Nathalie Vautour (Conservative) grew up in the St-Anselme area of Memramcook and holds a degree from the Université de Moncton. A business owner and mother of three, she announced her candidacy in 2023, citing affordability and economic concerns.

Alex Gagné (NDP) is a political science graduate of St. Thomas University with more than a decade of progressive organizing and workers’ rights advocacy in New Brunswick. He previously ran for the NDP in the 2024 provincial election and in a 2023 by-election.

Josh Shaddick (Green Party) hails from Miramichi and works as a regional manager for a drug and alcohol testing company. He ran as a Green candidate provincially in Miramichi East during the 2024 New Brunswick election.

Eddie Cornell (People’s Party) and Donna Allen (Libertarian) also stood as candidates.

About the Riding

Beauséjour’s economy blends seafood, tourism, agriculture, and post-secondary education. Shediac, self-styled as the Lobster Capital of the World, anchors a coastal tourism corridor that draws tens of thousands of visitors to its warm Northumberland Strait beaches each summer. The lobster and crab fishery sustains processing plants and fishing families throughout Kent County. Mount Allison University in Sackville and satellite operations of the Université de Moncton provide institutional employment, while dairy, potato, and mixed farming remain significant across the rural interior.

The riding straddles a notable cultural divide: the northern and coastal sections are overwhelmingly Acadian French, while the Sackville–Tantramar area is predominantly anglophone with close ties to Nova Scotia. Population growth in Dieppe’s suburban corridors has been among the fastest in Atlantic Canada, fueled by immigration and interprovincial migration.

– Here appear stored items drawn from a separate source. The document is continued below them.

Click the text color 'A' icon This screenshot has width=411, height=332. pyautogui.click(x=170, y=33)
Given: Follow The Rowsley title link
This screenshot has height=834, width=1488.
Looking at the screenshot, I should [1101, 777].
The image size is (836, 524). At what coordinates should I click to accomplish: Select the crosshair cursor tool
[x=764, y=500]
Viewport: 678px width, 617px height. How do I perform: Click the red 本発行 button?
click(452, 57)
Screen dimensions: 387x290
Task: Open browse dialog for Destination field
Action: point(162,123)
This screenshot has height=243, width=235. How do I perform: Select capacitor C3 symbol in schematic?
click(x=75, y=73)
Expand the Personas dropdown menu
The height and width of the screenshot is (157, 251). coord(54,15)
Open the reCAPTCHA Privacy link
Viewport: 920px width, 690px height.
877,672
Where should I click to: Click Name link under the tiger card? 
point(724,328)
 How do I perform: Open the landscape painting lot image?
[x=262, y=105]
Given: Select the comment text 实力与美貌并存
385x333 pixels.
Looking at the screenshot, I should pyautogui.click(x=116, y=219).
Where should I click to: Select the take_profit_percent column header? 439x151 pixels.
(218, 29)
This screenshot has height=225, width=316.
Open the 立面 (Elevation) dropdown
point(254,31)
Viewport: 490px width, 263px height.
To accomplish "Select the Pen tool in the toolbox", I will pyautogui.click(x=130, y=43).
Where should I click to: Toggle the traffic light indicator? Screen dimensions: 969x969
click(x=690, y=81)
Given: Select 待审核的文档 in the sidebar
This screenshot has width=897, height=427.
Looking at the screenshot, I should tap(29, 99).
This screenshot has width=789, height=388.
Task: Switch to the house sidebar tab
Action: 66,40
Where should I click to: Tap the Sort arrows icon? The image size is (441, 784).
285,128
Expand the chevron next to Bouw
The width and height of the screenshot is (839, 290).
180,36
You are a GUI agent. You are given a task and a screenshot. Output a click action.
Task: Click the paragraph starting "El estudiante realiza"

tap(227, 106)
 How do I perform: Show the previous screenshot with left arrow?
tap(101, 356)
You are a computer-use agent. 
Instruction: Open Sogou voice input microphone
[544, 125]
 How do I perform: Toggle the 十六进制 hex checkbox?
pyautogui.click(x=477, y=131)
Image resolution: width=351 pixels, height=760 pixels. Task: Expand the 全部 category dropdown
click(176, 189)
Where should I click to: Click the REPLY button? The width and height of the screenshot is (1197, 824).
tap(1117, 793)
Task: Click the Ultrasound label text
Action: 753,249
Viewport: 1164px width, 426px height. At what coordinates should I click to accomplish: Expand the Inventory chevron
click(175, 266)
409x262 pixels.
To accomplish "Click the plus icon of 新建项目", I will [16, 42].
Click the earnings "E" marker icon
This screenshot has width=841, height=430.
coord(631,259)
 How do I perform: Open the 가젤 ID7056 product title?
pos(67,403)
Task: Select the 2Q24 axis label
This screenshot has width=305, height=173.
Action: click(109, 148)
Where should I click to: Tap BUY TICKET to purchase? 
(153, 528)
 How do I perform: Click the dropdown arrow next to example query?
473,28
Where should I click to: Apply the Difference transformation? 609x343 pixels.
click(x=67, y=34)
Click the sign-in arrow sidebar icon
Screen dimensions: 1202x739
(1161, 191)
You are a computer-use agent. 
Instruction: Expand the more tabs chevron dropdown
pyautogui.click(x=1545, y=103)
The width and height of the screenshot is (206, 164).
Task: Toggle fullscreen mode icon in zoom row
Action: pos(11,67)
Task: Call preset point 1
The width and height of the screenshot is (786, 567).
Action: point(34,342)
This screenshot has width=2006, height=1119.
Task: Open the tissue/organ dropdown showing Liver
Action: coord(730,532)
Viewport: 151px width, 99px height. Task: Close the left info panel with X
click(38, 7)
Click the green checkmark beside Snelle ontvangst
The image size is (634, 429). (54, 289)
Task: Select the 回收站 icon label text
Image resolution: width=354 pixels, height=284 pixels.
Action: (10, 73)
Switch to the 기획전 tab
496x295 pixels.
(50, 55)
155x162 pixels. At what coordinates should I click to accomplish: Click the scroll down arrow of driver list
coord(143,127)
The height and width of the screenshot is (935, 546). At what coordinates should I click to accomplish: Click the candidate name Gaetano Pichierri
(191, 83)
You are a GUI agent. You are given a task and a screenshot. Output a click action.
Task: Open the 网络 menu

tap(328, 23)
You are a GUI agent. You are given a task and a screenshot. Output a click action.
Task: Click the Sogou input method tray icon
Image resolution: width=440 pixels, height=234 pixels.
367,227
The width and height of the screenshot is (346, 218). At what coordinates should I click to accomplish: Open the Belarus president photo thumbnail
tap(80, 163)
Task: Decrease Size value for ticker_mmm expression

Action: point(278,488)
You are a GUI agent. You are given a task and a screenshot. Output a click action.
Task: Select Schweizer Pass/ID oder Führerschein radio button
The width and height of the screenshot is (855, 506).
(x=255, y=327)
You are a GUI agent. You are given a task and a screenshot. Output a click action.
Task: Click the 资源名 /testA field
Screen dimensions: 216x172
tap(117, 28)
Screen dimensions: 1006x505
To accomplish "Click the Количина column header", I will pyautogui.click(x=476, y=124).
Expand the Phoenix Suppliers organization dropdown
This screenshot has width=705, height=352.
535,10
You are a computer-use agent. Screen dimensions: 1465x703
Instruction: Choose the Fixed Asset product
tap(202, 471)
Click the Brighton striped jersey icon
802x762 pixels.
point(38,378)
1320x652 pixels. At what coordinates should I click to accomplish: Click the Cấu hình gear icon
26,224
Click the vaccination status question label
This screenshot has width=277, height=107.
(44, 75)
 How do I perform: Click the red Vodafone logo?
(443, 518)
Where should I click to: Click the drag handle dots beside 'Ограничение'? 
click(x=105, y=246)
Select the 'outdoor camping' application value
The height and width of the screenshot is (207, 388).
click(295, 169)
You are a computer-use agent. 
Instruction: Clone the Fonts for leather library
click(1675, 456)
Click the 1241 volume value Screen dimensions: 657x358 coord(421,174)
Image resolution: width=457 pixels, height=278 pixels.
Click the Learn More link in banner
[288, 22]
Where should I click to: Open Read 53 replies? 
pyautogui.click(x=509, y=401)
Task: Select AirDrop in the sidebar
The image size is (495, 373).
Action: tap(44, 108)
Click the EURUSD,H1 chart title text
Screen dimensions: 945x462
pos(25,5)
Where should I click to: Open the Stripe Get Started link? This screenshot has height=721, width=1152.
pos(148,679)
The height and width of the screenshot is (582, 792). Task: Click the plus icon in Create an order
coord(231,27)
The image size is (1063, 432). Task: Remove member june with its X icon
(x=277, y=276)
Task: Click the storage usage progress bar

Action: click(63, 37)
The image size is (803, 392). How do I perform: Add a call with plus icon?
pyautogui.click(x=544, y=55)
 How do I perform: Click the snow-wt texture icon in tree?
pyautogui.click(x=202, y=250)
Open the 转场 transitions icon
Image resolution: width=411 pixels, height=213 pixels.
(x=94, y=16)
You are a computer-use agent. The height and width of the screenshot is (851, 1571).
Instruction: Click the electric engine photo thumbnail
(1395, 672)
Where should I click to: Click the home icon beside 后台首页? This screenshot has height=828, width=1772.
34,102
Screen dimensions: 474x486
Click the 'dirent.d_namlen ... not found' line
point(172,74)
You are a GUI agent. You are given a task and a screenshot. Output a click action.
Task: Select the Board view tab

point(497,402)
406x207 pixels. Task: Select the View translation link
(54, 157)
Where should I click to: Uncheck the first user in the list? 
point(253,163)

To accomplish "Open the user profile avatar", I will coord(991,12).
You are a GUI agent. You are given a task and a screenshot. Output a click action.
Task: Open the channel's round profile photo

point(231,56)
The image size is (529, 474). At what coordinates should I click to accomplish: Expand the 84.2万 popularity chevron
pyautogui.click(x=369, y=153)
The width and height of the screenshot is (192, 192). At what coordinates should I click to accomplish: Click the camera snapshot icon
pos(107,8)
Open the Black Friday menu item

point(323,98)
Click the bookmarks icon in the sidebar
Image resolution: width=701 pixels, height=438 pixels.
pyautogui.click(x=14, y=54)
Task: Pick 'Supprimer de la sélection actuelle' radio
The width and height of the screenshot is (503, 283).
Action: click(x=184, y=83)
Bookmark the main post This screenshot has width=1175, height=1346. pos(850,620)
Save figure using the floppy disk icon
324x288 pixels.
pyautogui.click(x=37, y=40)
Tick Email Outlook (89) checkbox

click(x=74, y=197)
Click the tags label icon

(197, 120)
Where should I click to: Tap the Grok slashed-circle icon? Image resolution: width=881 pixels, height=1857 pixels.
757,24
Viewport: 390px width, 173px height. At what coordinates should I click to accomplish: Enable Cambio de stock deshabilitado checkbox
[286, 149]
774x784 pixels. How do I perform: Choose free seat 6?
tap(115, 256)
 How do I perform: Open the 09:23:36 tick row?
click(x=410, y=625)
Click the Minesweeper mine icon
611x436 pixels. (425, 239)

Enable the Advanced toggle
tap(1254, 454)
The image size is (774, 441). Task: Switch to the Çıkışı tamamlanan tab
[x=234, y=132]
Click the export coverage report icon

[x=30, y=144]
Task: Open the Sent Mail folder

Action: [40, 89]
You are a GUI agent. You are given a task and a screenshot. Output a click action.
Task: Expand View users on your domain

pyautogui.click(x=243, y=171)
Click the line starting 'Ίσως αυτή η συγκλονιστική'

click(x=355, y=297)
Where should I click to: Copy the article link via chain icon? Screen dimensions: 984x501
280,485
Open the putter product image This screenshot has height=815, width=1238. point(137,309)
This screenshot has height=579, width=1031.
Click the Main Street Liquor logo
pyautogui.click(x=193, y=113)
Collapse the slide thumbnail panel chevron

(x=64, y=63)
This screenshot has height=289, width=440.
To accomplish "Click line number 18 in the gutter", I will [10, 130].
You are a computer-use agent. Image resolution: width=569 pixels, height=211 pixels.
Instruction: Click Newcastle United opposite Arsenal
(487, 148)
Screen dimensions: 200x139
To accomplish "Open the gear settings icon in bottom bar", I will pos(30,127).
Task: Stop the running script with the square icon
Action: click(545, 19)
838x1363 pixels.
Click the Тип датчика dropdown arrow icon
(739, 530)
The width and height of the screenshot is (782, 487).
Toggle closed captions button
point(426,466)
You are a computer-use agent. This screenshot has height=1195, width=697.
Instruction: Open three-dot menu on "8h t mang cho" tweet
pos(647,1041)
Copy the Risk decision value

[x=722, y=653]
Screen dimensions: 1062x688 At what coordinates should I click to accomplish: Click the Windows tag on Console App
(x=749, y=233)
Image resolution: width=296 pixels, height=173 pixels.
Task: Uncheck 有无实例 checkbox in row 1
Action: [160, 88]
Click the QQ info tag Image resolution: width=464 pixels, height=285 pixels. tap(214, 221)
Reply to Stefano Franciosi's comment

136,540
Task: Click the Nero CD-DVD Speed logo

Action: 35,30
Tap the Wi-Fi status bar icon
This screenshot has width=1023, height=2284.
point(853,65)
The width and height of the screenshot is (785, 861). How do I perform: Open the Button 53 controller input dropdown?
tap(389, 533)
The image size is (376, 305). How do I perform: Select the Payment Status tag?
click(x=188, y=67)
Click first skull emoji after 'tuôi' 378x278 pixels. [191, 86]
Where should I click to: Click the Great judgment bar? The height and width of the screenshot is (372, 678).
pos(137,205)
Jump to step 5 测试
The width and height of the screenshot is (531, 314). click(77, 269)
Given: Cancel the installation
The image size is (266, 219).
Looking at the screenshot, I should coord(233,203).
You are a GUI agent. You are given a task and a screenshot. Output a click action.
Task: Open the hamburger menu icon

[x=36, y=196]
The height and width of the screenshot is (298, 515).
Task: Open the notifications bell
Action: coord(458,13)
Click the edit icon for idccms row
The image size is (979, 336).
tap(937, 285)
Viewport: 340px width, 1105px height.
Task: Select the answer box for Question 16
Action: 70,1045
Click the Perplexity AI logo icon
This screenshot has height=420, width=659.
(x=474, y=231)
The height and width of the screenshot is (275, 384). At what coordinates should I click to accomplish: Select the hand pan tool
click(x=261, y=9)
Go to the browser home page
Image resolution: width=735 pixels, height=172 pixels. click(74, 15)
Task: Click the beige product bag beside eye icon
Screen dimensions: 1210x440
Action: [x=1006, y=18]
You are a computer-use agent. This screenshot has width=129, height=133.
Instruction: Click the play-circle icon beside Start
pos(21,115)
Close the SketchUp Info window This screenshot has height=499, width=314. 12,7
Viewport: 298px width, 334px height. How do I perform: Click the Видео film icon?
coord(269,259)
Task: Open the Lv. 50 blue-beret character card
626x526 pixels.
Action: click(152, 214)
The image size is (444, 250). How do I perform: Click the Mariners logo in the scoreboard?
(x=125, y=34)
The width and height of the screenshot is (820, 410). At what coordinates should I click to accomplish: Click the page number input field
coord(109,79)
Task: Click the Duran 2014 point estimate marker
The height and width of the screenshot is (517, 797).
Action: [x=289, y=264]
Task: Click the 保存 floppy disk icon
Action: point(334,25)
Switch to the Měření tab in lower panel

US tariff threats in 2025 placed the riding’s seafood export sector under direct pressure, with lobster and crab harvesters uncertain about market access. Housing affordability worsened as Greater Moncton’s population surged, pushing rents and property prices sharply upward in the Dieppe and Shediac corridors. The riding’s large seasonal workforce kept employment-insurance reform on the agenda, while physician shortages and health-care access in rural clinics remained persistent concerns for an aging population.